=== INFORMATION ===

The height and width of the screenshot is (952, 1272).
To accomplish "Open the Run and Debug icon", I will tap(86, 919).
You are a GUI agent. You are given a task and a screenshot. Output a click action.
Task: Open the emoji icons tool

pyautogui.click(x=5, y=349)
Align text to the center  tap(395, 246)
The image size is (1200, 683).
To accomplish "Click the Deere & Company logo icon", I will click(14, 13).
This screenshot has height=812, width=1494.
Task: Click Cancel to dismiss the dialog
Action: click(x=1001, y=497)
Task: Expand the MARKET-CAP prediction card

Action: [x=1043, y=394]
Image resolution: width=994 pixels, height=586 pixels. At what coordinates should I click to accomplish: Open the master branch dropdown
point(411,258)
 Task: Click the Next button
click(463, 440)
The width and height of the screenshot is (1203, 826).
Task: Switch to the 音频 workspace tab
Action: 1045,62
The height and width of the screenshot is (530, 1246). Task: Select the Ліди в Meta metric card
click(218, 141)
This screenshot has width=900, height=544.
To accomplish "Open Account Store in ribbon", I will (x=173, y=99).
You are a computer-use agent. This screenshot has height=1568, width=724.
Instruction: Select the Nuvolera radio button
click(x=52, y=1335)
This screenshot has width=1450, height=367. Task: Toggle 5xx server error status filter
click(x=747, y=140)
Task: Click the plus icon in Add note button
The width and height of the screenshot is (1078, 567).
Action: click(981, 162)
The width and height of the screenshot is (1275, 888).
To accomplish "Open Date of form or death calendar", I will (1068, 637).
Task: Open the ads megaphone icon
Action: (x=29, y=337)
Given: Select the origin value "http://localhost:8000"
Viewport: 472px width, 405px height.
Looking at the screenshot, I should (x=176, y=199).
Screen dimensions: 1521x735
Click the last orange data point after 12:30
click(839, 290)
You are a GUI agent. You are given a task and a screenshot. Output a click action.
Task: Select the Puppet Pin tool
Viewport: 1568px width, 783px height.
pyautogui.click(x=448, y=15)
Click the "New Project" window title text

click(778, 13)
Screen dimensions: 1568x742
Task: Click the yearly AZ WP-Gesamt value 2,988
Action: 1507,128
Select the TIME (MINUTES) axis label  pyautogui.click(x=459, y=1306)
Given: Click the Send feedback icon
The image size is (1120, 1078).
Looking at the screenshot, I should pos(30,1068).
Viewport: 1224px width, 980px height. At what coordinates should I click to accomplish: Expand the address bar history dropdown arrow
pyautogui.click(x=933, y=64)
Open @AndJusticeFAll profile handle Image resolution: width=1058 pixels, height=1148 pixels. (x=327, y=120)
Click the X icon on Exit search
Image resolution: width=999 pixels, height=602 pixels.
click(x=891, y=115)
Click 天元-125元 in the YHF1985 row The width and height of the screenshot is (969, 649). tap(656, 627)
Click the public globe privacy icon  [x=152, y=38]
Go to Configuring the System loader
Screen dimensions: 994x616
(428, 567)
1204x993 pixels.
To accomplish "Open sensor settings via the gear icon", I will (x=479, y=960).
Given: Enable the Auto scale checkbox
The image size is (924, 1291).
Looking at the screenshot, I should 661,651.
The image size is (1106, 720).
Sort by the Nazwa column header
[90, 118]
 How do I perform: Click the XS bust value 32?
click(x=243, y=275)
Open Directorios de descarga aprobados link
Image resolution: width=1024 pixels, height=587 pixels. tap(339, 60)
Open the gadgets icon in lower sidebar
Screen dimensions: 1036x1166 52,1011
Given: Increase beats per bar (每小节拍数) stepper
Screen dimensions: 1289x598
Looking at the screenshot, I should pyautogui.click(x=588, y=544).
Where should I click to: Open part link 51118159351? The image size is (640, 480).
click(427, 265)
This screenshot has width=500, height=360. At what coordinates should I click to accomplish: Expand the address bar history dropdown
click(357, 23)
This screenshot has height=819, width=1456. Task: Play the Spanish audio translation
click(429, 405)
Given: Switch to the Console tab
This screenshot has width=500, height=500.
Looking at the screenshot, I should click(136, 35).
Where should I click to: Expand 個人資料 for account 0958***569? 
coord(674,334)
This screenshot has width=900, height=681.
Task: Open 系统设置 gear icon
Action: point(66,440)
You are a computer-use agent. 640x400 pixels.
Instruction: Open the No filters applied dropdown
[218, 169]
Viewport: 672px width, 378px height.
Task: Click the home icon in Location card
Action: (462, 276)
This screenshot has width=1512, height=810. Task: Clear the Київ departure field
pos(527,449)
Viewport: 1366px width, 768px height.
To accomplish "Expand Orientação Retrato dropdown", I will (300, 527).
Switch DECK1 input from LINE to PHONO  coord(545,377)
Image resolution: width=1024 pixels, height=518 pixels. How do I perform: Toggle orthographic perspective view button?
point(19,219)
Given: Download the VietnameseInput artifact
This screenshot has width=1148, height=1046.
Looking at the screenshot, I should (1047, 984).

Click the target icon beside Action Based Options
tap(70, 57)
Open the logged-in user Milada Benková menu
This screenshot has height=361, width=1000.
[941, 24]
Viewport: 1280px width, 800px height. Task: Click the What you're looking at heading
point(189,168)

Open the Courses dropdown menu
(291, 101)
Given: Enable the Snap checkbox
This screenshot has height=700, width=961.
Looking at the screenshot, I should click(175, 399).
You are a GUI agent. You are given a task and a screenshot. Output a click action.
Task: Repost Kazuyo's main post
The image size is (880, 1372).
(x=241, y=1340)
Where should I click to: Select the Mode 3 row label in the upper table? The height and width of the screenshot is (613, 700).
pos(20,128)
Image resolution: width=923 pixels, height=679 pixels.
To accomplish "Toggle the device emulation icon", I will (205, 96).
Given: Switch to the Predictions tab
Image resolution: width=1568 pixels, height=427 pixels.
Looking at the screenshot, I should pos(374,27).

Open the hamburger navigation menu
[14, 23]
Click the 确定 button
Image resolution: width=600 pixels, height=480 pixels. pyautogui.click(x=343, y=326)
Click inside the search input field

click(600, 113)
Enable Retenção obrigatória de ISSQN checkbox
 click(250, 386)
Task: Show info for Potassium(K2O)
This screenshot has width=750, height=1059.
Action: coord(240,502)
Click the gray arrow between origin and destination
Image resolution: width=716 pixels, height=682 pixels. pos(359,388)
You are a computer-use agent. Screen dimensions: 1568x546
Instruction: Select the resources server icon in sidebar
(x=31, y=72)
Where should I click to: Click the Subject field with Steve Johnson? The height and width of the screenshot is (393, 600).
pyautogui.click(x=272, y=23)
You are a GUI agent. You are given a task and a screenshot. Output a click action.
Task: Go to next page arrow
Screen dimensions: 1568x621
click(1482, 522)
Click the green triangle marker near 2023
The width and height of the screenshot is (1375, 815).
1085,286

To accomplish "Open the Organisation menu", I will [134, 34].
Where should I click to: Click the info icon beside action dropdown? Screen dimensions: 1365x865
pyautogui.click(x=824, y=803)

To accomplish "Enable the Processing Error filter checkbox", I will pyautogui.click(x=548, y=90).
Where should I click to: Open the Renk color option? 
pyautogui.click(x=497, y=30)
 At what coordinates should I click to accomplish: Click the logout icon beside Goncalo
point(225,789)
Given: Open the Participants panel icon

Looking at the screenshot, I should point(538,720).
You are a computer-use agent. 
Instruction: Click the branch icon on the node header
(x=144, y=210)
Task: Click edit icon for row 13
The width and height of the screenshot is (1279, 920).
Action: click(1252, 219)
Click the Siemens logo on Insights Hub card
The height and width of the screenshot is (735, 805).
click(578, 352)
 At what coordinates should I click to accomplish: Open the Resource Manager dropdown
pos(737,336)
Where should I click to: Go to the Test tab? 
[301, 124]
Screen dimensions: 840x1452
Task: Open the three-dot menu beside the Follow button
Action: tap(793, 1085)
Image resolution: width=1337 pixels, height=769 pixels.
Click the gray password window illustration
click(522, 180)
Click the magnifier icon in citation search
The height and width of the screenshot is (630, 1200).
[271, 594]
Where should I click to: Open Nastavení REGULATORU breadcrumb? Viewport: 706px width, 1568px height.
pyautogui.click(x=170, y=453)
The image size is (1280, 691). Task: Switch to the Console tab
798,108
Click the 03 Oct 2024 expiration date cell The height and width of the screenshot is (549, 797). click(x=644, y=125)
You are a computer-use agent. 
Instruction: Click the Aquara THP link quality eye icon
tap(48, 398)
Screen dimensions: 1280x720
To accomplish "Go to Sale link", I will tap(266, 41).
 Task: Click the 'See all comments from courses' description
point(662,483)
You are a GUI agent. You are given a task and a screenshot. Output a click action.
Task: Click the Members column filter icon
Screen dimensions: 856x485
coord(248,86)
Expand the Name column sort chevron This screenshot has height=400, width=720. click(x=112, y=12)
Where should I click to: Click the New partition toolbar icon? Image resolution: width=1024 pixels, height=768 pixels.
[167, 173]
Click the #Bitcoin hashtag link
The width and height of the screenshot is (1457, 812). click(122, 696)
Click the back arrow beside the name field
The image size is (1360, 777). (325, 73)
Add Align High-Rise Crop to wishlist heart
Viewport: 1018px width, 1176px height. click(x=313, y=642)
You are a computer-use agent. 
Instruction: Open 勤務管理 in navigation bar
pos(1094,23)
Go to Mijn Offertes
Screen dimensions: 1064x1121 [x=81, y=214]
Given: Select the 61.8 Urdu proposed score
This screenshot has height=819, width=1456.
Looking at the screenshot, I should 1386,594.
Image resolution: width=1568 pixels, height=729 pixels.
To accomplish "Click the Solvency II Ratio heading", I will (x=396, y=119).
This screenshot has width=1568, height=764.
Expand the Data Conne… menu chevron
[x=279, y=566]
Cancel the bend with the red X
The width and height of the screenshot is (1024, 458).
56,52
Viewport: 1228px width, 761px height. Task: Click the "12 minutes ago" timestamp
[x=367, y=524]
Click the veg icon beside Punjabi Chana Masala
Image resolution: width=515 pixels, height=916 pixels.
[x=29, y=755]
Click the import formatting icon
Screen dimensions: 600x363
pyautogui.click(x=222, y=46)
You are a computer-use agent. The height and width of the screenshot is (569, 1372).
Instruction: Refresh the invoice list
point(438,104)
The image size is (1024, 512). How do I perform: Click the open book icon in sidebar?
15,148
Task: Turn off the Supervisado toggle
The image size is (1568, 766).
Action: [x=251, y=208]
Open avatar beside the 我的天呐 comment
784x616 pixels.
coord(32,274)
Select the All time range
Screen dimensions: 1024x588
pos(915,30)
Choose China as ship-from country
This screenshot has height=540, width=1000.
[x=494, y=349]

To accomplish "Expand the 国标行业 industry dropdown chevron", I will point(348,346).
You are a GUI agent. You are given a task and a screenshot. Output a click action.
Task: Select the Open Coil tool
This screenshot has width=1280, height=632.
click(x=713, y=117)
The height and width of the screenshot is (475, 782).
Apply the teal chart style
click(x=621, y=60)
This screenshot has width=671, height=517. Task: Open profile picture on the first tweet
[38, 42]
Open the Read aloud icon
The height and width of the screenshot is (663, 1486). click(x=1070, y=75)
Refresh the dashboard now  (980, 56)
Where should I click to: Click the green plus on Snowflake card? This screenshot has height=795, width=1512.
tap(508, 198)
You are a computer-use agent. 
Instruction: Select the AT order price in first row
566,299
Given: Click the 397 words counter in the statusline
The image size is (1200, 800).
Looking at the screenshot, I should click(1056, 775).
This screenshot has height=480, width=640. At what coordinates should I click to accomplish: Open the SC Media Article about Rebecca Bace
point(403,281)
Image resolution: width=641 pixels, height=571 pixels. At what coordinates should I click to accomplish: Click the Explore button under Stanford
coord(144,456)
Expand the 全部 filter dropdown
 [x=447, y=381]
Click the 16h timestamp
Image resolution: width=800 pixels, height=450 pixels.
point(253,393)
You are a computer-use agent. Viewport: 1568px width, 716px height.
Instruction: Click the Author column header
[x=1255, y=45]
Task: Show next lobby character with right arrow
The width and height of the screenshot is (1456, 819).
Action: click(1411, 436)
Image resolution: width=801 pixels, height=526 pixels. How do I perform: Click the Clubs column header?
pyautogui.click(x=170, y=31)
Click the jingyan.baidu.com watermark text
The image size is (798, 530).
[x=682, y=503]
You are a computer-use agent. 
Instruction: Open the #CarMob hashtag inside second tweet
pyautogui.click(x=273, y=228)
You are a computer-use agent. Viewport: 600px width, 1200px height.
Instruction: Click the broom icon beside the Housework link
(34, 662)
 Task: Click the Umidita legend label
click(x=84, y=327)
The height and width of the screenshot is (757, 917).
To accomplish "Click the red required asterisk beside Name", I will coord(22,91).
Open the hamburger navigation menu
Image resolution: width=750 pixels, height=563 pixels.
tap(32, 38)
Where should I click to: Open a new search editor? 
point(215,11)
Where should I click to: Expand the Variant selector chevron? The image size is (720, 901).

===

WHAT IS EXPECTED:
Select, from the listing, all lines that include the word "Show".

ANSWER TO THIS EXERCISE:
Task: Show info for Potassium(K2O)
Task: Show next lobby character with right arrow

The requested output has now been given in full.